Axel Sandler

Personal information
- Full name: Axel Vilhelm Olavi Sandler
- Date of birth: 5 January 2007 (age 19)
- Place of birth: Finland
- Height: 1.95 m (6 ft 5 in)
- Position: Defender

Team information
- Current team: Inter Turku
- Number: 20

Youth career
- ToTe
- KäPa
- 0000–2023: HJK
- 2023–2024: AC Milan
- 2024–2026: AIK

Senior career*
- Years: Team / Apps / (Gls)
- 2023: Klubi 04 / 1 / (0)
- 2026–: Inter Turku / 0 / (0)
- 2026–: Inter Turku II / 11 / (1)

International career^{‡}
- 2021–2022: Finland U15 / 4 / (0)
- 2023: Finland U16 / 4 / (0)
- 2023–: Finland U17 / 13 / (0)
- 2024–2025: Finland U18 / 4 / (0)
- 2025–: Finland U19 / 2 / (0)

= Axel Sandler =

Finnish footballer (born 2007)

Axel Vilhelm Olavi Sandler (born 5 January 2007) is a Finnish professional footballer who plays as a defender for the Veikkausliiga club Inter Turku.

==Club career==
===HJK===
On 26 July 2023, Sandler made his senior debut for Klubi 04, the reserve team of HJK, in a third-tier Kakkonen match against Reipas Lahti.

===AC Milan===
In September 2023, Sandler was acquired by Italian Serie A club AC Milan, for an undisclosed fee. He was initially assigned to the club's under-18 squad.

===AIK===
In August 2024, Sandler moved to Sweden and signed with Allsvenskan club AIK, initially joining the under-19 squad.

==International career==
Sandler was part of the Finland U16 squad that won the friendly tournament Baltic Cup in July 2023.
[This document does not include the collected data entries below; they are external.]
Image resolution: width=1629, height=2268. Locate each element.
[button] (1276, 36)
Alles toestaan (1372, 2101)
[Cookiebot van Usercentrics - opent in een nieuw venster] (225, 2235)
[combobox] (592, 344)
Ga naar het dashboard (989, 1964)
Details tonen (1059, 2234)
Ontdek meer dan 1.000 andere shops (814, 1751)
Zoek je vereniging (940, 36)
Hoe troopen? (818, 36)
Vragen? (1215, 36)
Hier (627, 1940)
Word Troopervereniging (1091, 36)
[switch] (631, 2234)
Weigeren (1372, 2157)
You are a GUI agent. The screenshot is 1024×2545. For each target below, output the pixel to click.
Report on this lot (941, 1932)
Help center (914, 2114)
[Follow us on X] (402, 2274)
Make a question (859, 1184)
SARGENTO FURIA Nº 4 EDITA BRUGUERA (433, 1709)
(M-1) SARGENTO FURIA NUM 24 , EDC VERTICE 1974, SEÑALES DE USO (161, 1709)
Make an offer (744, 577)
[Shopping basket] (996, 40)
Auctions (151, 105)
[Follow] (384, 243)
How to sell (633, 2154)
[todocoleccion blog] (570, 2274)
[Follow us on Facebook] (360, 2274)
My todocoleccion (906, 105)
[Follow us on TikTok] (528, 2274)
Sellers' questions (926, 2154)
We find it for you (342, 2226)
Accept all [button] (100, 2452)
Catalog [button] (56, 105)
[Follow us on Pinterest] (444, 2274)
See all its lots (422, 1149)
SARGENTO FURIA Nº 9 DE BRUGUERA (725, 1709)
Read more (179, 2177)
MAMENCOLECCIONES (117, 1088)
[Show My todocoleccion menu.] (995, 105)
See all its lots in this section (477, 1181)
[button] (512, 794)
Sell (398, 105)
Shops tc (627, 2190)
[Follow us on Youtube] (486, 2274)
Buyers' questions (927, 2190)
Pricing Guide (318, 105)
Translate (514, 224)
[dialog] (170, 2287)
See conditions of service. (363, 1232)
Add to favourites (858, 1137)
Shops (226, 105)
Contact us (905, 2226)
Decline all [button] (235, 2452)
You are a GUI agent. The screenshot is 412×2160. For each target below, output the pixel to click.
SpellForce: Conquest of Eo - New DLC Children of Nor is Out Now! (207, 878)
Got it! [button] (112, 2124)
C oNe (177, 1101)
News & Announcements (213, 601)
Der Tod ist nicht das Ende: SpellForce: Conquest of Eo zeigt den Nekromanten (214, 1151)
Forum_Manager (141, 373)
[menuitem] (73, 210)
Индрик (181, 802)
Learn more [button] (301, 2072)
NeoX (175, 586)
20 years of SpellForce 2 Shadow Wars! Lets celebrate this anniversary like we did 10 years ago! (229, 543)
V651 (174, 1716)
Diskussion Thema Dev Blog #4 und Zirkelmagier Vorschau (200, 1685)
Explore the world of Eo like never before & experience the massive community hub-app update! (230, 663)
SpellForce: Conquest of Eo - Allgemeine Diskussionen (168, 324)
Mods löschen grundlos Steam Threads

On 4 October 2023, he was named in the Finland U17 squad in the 2024 UEFA European Under-17 Championship qualification tournament. In the tournament Finland drew with Ukraine and Germany 2–2 and 1–1, respectively, before winning Liechtenstein 3–0, placing 2nd in the group and advancing to the Elite round.